Spelunky 2 game review: Roguelike perfection
Enlarge / Ana (center) is the star of Spelunky 2, and she's on a search for her adventuring parents after they abandoned her to look for treasure on the Moon. (credit: Mossmouth)
My recent work at Ars Technica has mostly revolved around high-end gadgets like VR headsets, GPUs, and next-gen consoles. It's fun stuff.But while swimming through embargoed hardware and frantic news announcements, I keep coming back to a single video game well outside the "next-generation" mold.
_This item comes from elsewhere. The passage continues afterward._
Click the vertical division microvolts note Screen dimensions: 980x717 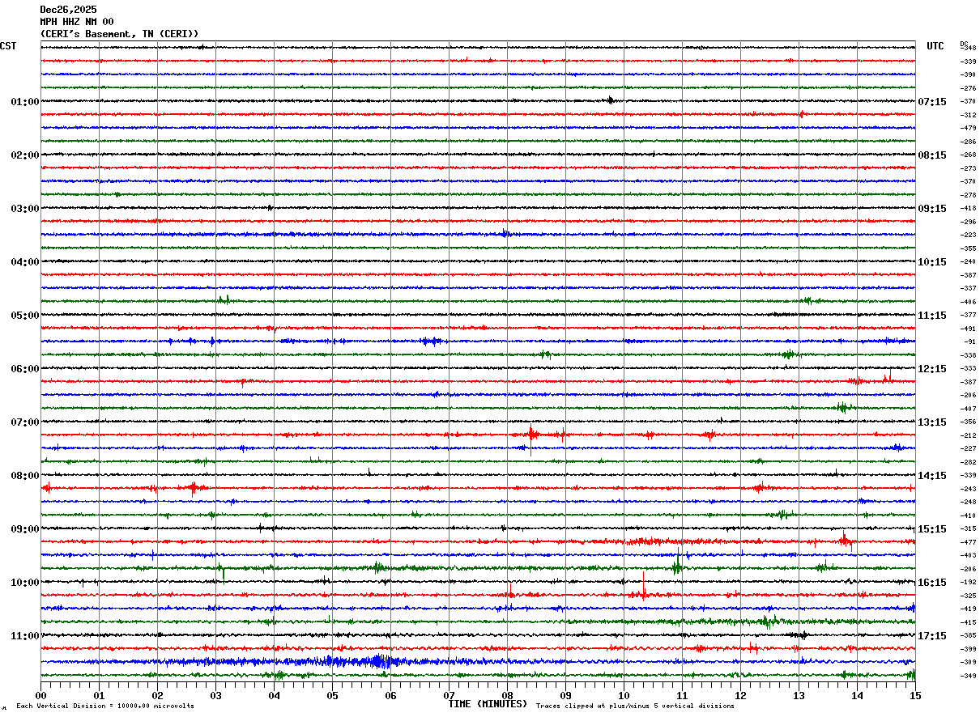click(105, 706)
Spelunky 2 is likely the most "dated" game I'll slap the "Ars Approved" sticker onto in 2020. The adjective "dated" works in part because the game's success builds largely, and loudly, upon the foundation of 2012's 2D smash Spelunky HD... and that title builds upon the 16-bit genius of 2009's freeware original. (Which you can still download! For free! Right next to its source code!)
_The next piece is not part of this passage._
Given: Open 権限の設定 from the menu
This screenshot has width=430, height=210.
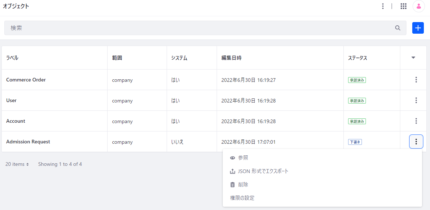Looking at the screenshot, I should tap(242, 198).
A certain class of gamer will hear that "Spelunky 2 is everything good about Spelunky HD, only better" and wish to hear nothing more. That's fair (especially for players who will hold out for the game's launch on PC in two weeks, after its timed PlayStation 4 exclusivity runs out). The charm of Spelunky 2, like its predecessor, comes from how it cleverly shakes a cup full of gameplay and level-construction elements, dumps them onto a table, and shouts "Yahtzee!" as it surprises you again and again. (To be clear, in this game's case, "Yahtzee" is a synonym for "You died!" You will die repeatedly in Spelunky 2.)